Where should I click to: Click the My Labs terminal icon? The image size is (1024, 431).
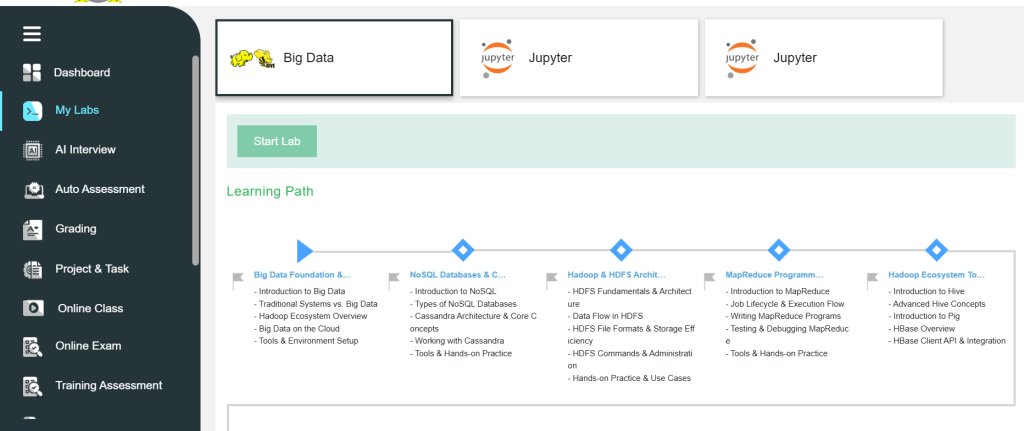click(32, 111)
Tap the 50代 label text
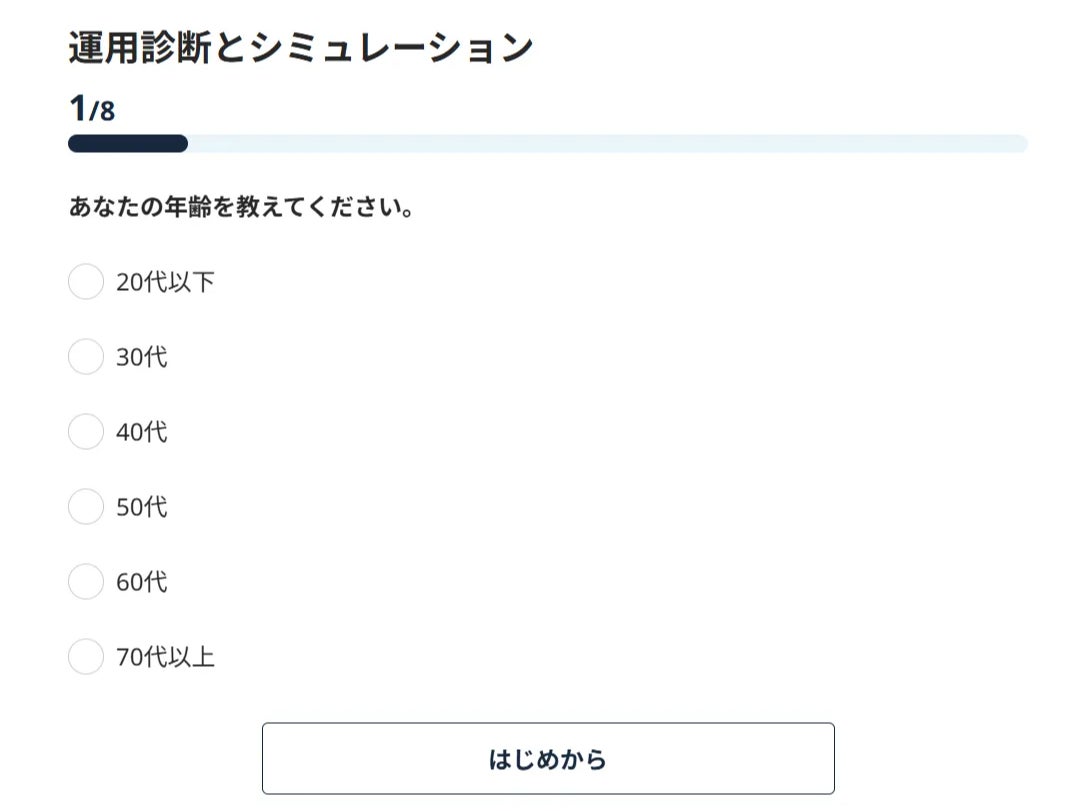 (142, 507)
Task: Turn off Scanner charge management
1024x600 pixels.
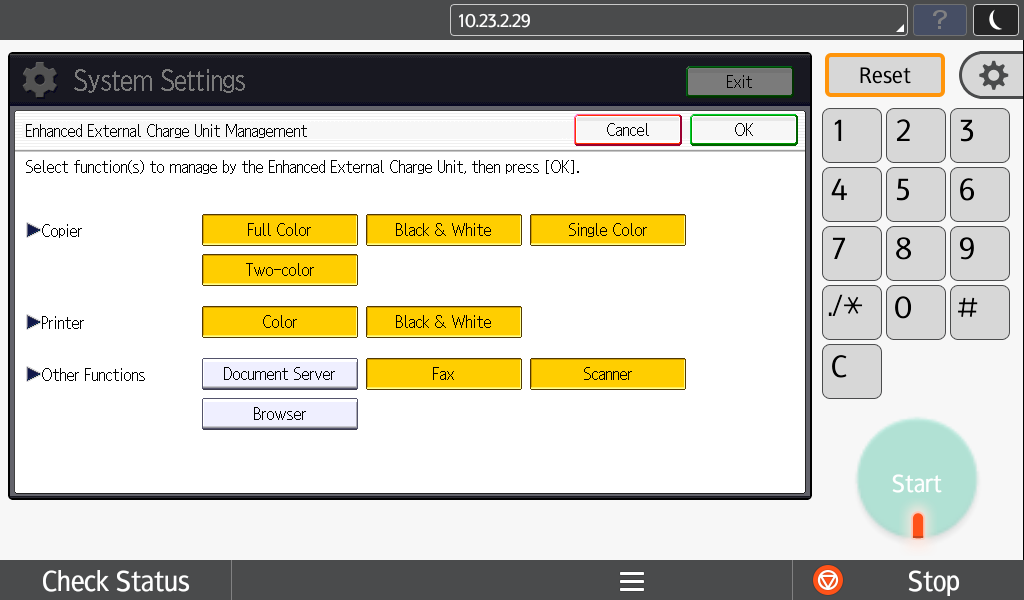Action: (607, 373)
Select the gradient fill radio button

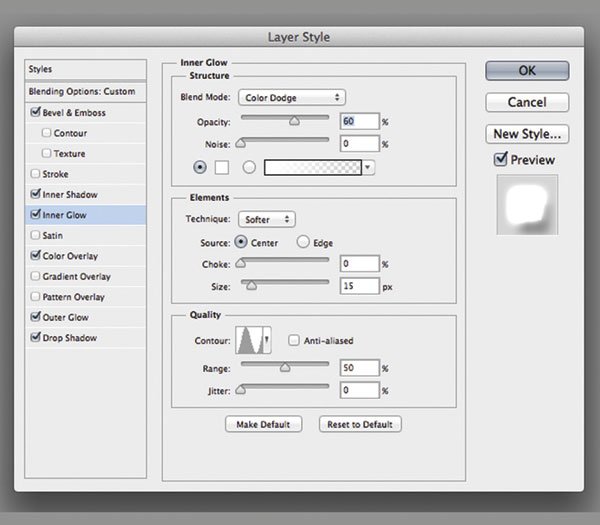point(249,168)
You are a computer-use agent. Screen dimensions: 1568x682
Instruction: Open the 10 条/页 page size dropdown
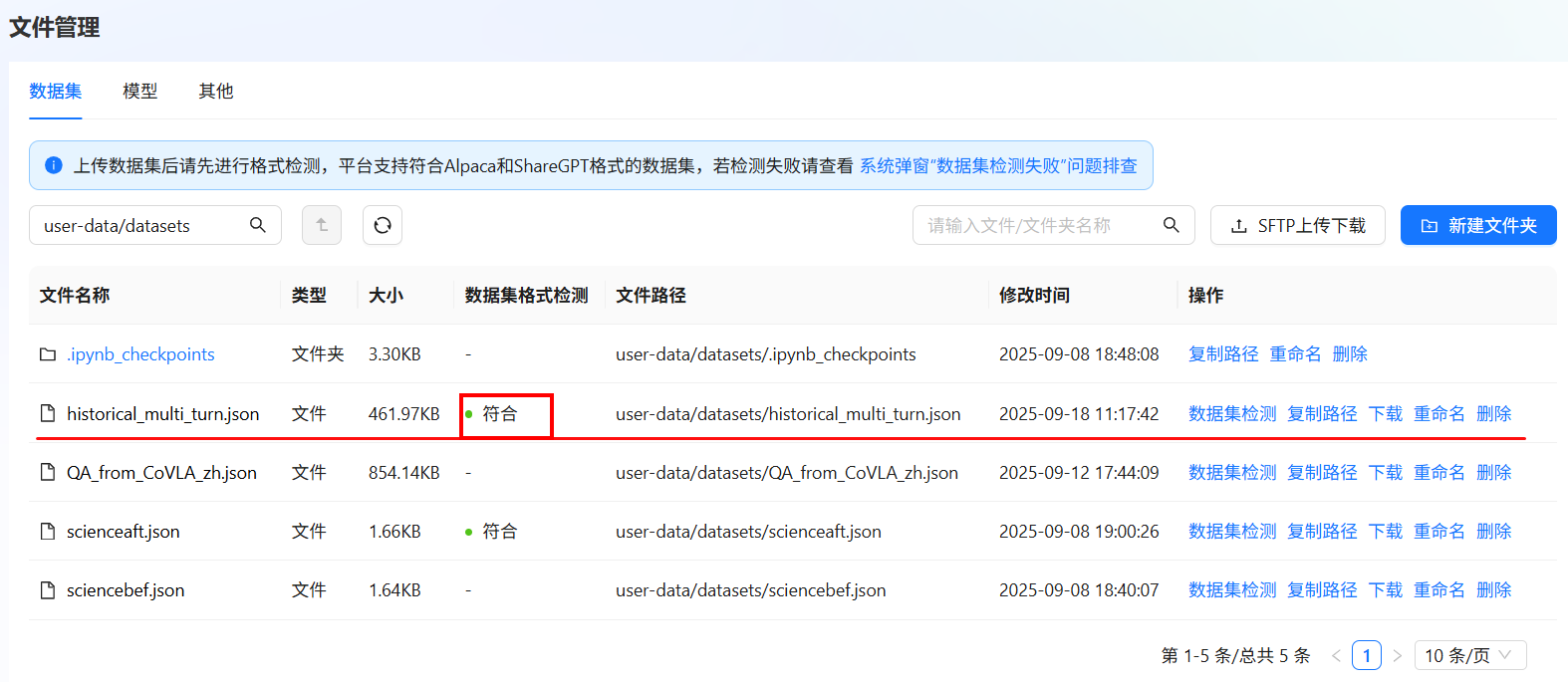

-*-*-

Exercise instructions - Transcribe each entry above without alteration, but keep the pictures out.

Finished task -
Where should I click to: Click the My Labs terminal icon? The image size is (1024, 431).
click(32, 111)
Tap the 50代 label text
 (142, 507)
Task: Turn off Scanner charge management
1024x600 pixels.
Action: (607, 373)
Select the gradient fill radio button

point(249,168)
You are a computer-use agent. Screen dimensions: 1568x682
Instruction: Open the 10 条/页 page size dropdown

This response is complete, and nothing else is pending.